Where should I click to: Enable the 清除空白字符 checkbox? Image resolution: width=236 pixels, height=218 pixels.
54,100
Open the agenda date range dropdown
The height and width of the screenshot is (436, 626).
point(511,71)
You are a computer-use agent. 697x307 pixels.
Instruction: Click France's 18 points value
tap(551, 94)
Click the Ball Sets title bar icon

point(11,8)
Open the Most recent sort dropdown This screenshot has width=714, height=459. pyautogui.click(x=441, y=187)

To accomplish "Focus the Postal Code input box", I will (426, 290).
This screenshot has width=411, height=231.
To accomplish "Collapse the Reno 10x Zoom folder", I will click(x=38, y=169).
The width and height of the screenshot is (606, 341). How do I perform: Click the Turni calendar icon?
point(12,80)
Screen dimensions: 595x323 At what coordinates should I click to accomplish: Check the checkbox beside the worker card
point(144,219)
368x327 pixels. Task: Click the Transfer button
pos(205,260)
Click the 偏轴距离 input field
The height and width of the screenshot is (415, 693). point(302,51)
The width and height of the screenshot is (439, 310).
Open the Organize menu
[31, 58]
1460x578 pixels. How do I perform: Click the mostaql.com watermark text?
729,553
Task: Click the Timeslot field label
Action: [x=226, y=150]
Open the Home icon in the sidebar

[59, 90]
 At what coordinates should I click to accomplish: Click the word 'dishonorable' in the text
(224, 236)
◇ ◇ ◇
### [EXERCISE DIRECTIONS]
Could you copy every line in the records that holds "will"?

### [ANSWER FOR THIS EXERCISE]
To accomplish "Focus the Postal Code input box", I will (426, 290).
To accomplish "Collapse the Reno 10x Zoom folder", I will click(x=38, y=169).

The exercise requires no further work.